Extending the program carriage rules into the broadband space “starts to look a lot like net neutrality rules," Singer said. He criticized Delrahim's critiques of behavioral conditions, claiming the assertion that monitoring compliance drains agency resources "is completely wrong." Singer also said complaints against Comcast since the merger show that criticism that behavioral conditions don't deliver relief "is factually wrong." He said a "gaping hole" in the coverage is the appeals process, and a solution would be relief granted immediately on a finding, even while Comcast appeals that finding.
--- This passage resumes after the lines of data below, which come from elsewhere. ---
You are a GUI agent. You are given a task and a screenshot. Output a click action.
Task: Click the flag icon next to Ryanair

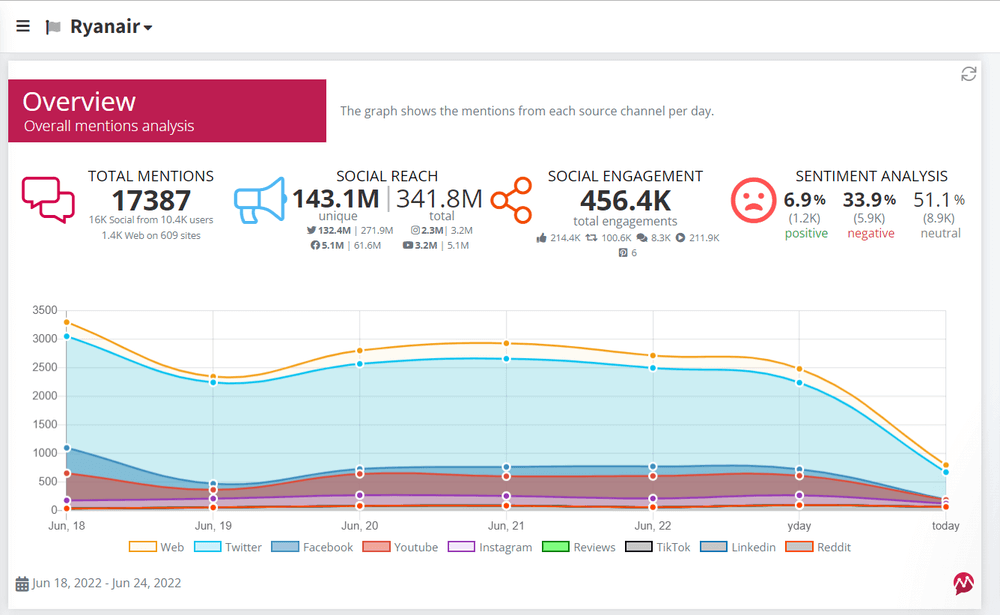coord(53,27)
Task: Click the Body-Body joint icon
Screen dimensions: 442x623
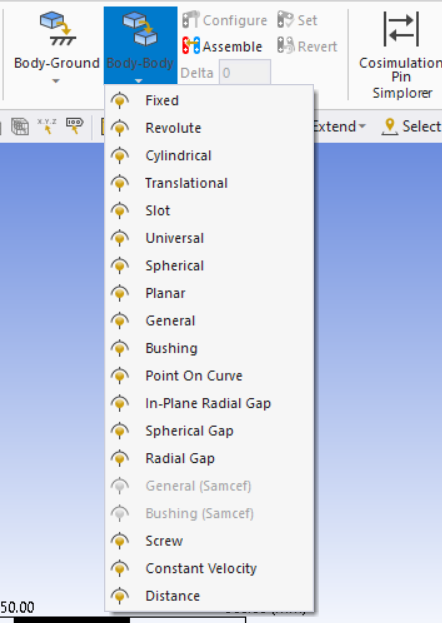Action: [x=140, y=29]
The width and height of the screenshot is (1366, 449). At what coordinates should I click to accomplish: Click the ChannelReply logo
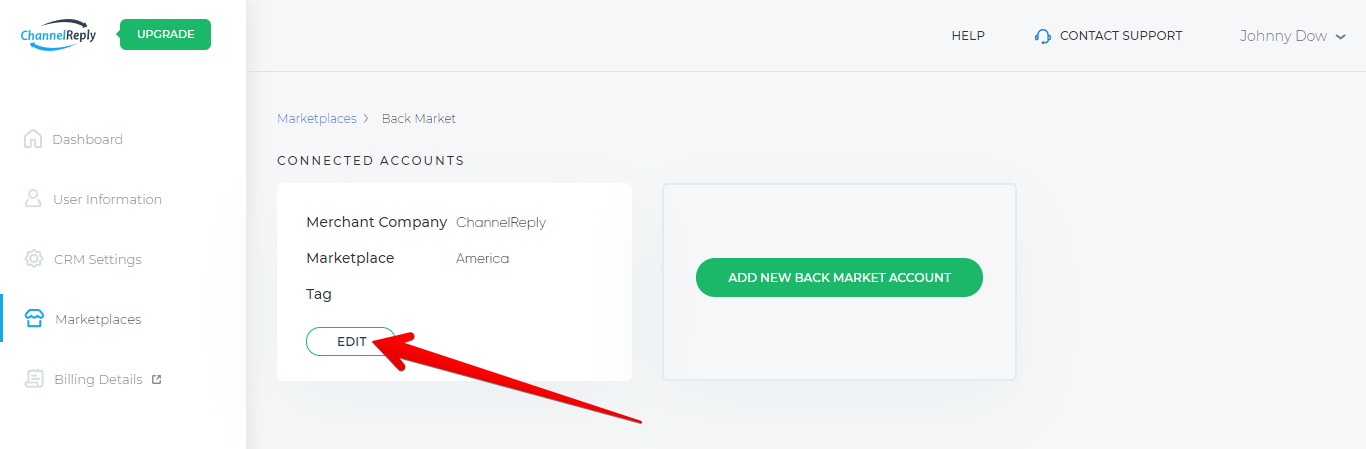point(58,35)
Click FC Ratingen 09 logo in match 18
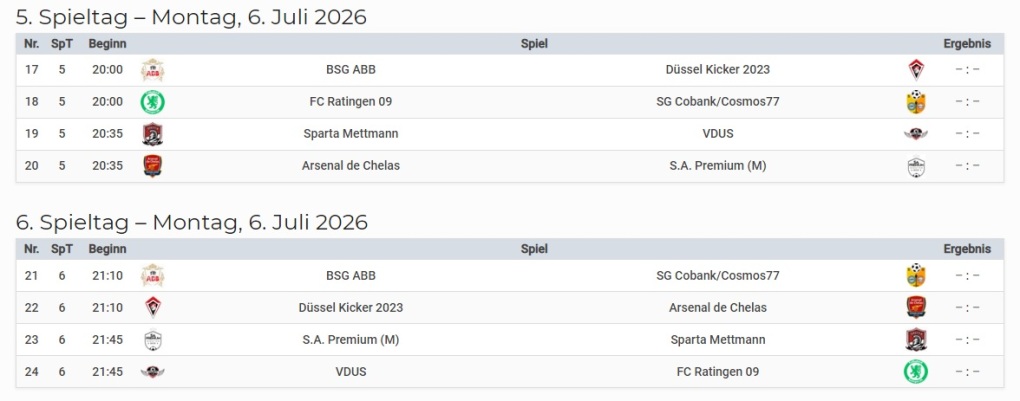Screen dimensions: 1020x401 tap(153, 102)
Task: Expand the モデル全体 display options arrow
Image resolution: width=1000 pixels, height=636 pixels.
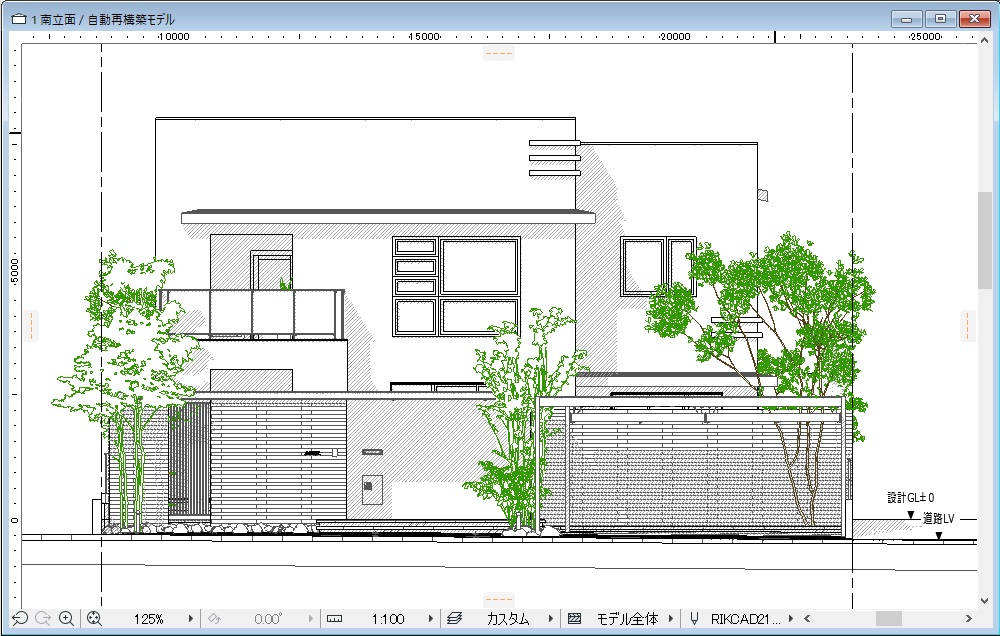Action: [670, 619]
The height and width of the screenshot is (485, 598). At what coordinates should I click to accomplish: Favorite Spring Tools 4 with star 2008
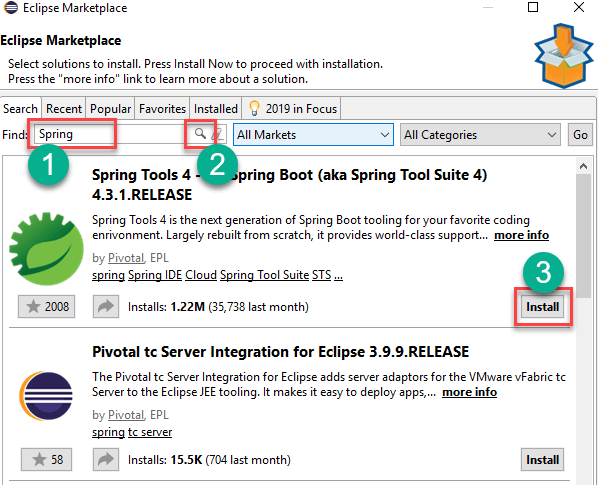pos(47,306)
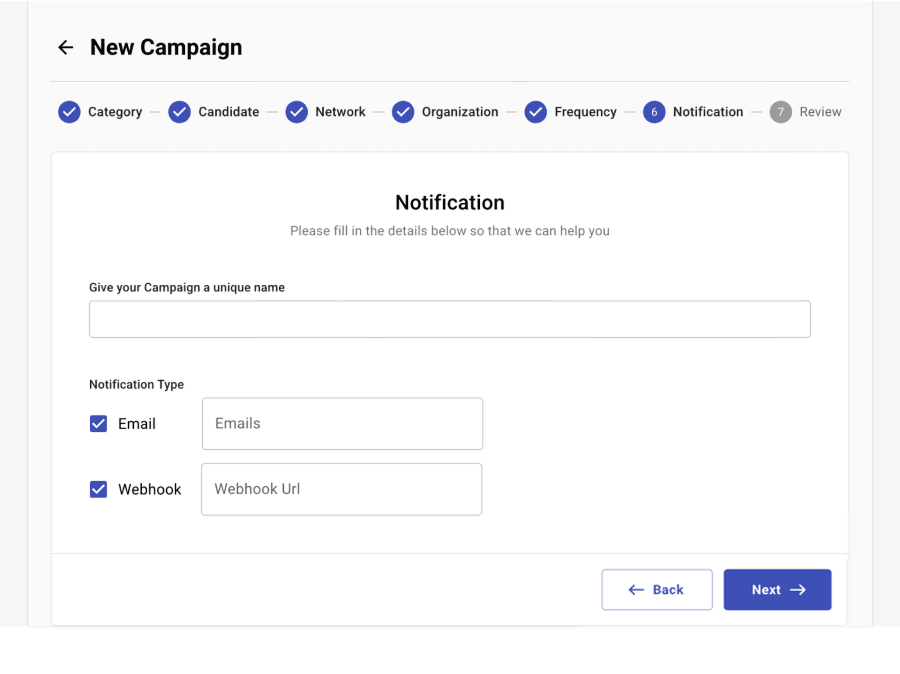Click the grey step 7 number circle
900x674 pixels.
click(x=781, y=112)
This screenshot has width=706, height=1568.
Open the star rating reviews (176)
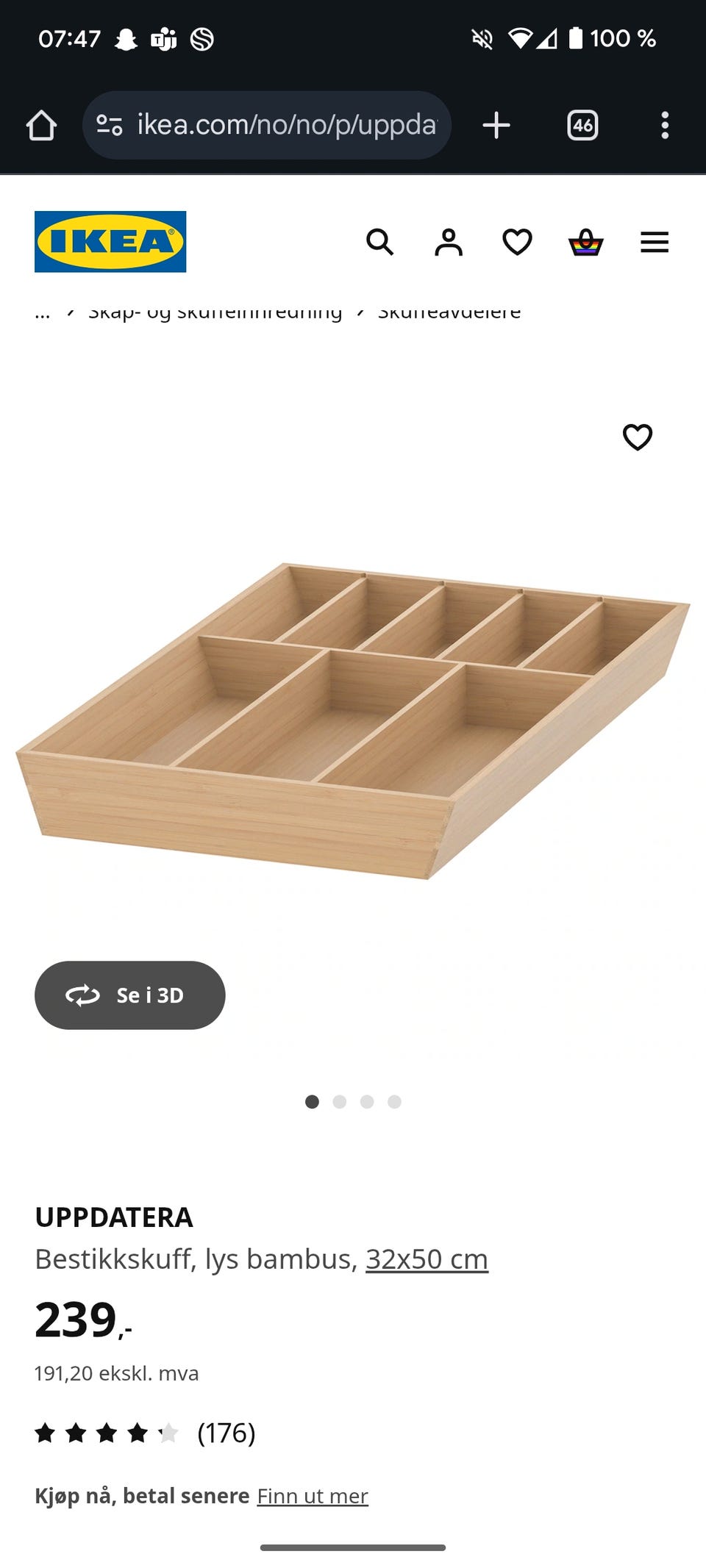click(145, 1433)
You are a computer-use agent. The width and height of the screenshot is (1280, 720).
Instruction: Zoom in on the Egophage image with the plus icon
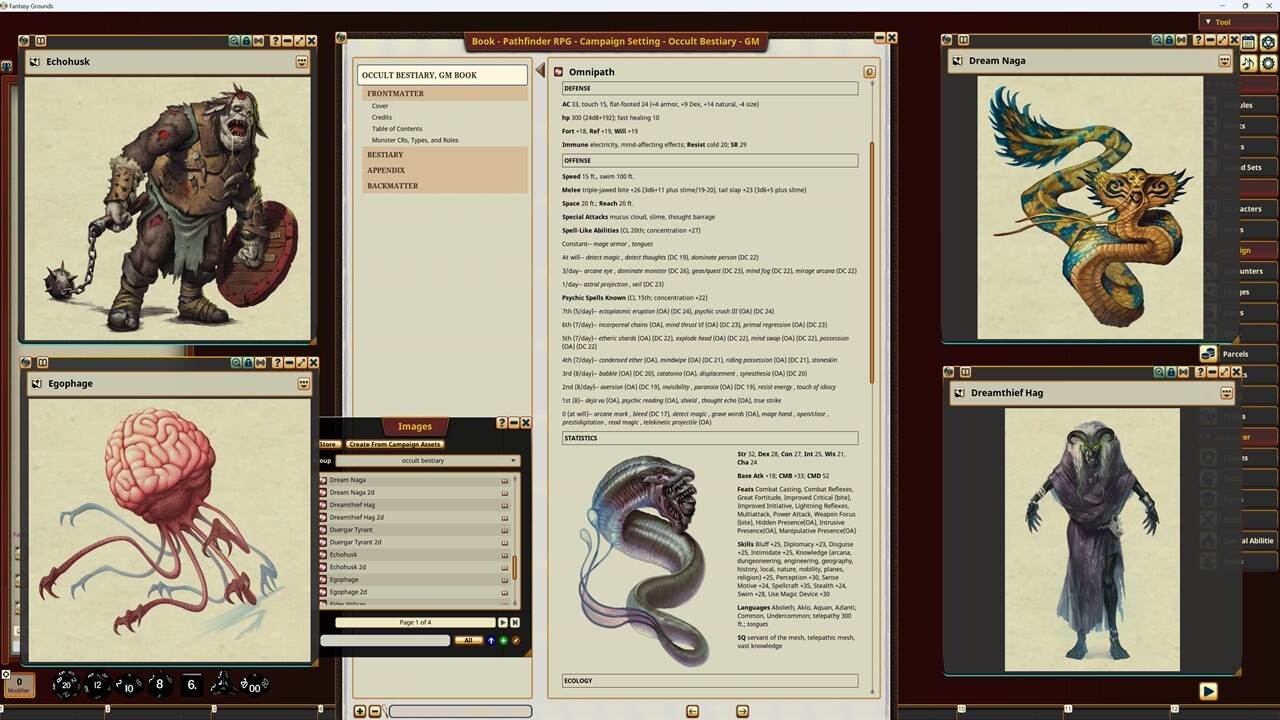click(235, 363)
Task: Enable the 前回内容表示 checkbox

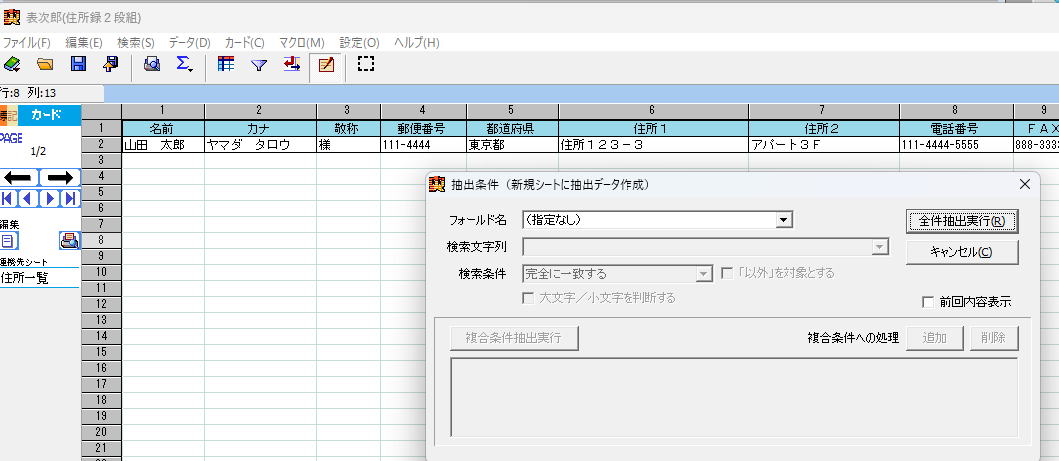Action: 927,301
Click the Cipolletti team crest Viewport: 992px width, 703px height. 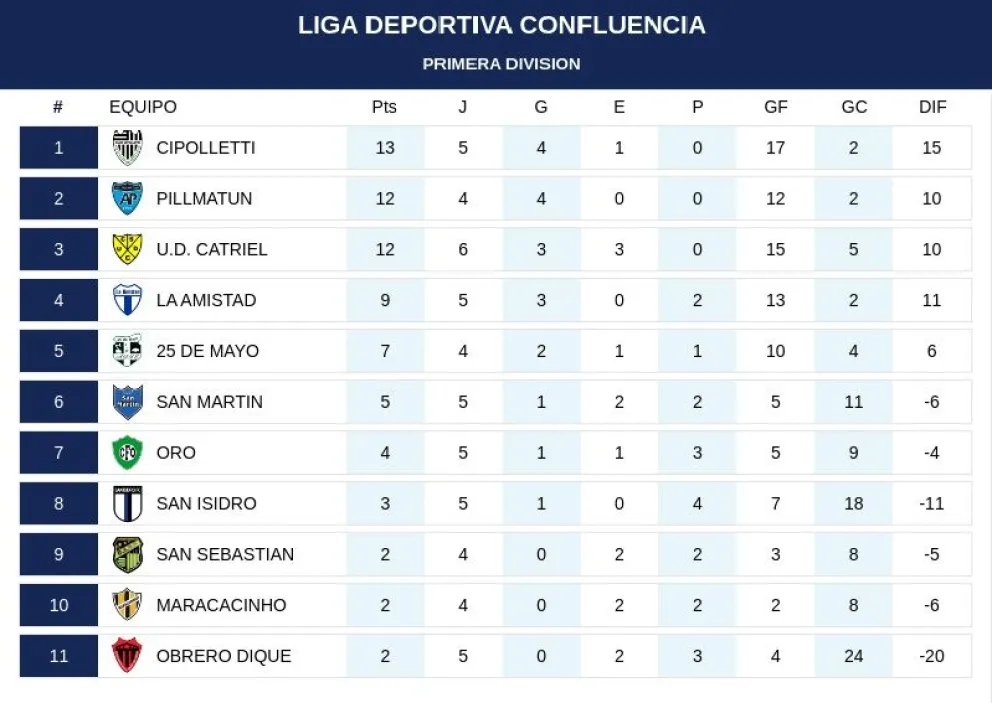127,148
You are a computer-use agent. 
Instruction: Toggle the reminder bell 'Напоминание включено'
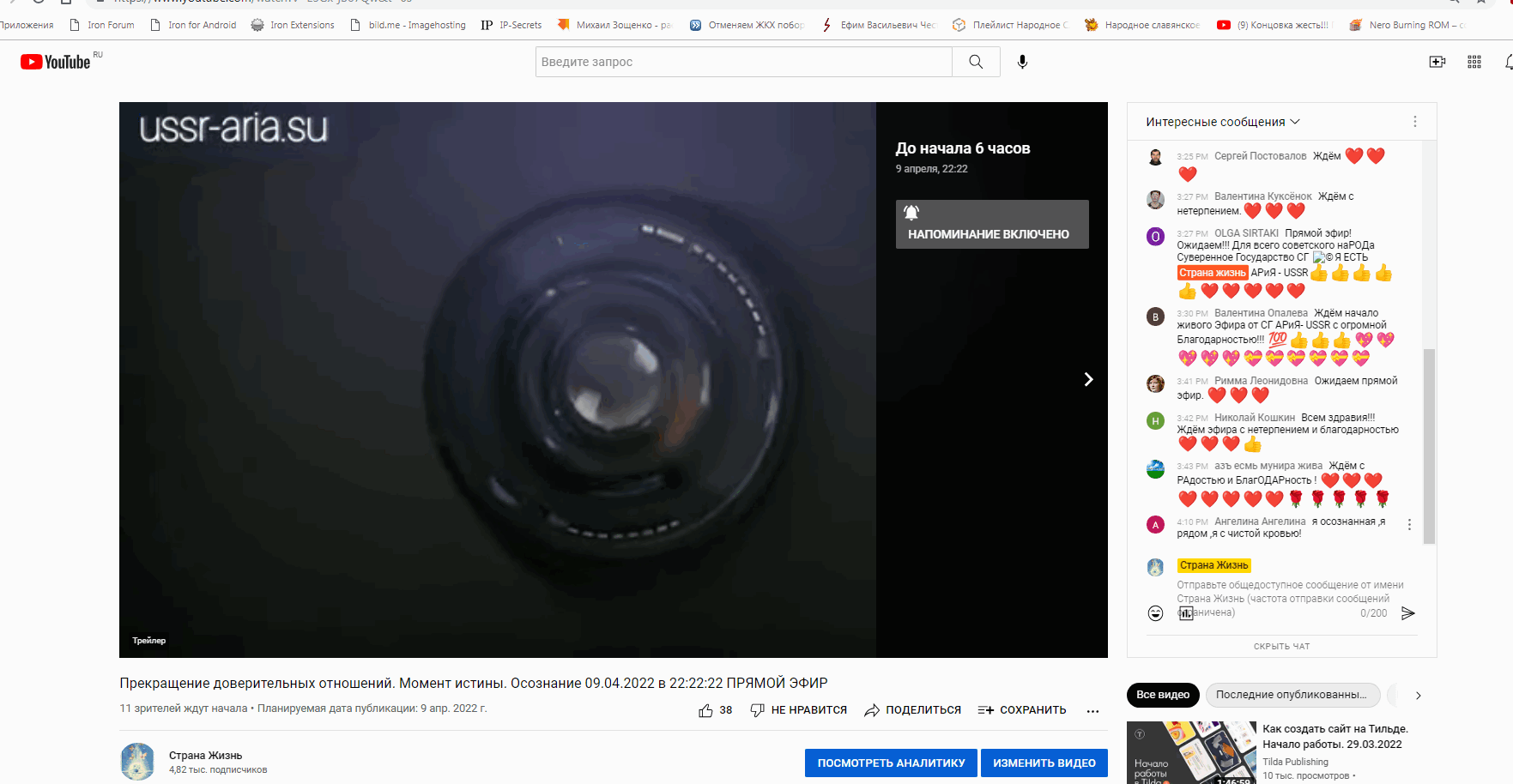coord(992,225)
Comcast said there's "no credible basis to pursue an extension or modification of the consent decree or conditions." It said it "met or exceeded" all conditions and obligations for more than seven years and that none of its seven annual compliance reports filed with the FCC was challenged or objected to. Nor has DOJ ever pursued any enforcement action, it said. "All of the market segments in which we do business are more robust and more competitive now than they were before our NBCUniversal transaction, including the explosive growth of online video distributors, which Comcast-NBCUniversal has significantly fostered through hundreds of OVD content licenses, substantial broadband investment and expansion, and inclusion of OVDs like Netflix, You Tube, and Sling TV on our innovative X1 platform," it said. "We have reached dozens of content deals with MVPDs without loss of programming to consumers. In fact, the arbitration mechanism created in the FCC order has been used by only one MVPD over seven years. There is simply no precedent and no need for the conditions to be extended or modified, or our transaction revisited.”